## About this exercise
Wherever a line holds the word "agent", copy that line from the data.

## Material to process
..........
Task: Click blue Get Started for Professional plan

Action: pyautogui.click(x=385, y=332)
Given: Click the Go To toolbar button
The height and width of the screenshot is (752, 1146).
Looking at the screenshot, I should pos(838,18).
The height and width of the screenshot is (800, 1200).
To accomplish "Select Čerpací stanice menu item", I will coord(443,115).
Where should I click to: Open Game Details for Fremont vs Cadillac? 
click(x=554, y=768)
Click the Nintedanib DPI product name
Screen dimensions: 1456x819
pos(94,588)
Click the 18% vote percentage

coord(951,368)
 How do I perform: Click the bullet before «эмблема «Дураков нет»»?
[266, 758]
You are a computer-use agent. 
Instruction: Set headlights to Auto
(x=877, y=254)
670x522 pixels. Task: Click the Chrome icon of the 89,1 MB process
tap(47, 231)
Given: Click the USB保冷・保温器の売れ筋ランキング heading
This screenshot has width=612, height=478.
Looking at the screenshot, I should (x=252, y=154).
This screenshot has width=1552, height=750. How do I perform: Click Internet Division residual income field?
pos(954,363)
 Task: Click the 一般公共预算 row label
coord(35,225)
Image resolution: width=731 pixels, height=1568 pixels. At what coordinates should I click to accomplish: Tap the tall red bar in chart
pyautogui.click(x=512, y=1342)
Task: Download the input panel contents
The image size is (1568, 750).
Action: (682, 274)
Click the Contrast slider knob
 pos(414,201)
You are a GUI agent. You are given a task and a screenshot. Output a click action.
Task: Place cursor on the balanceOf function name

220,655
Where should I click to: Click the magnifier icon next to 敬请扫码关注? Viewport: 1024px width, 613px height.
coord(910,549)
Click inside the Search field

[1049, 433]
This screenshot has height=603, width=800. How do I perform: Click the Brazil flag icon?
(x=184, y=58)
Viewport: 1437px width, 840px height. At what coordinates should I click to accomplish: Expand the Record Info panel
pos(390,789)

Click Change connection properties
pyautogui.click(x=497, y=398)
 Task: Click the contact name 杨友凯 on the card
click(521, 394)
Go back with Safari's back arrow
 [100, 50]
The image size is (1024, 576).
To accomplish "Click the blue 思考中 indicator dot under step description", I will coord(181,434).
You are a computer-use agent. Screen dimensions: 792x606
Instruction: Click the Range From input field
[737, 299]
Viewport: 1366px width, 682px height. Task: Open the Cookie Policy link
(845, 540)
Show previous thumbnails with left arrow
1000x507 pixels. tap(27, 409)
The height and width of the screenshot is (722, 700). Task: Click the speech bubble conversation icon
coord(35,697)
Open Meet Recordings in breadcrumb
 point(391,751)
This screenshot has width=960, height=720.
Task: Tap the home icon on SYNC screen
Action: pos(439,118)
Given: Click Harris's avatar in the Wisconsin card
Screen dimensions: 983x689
..........
## Result of this exercise
You are a computer-use agent. 
You are a GUI agent. You are given a task and a screenshot. Output a click action.
You are a computer-use agent. Screen dimensions: 792x606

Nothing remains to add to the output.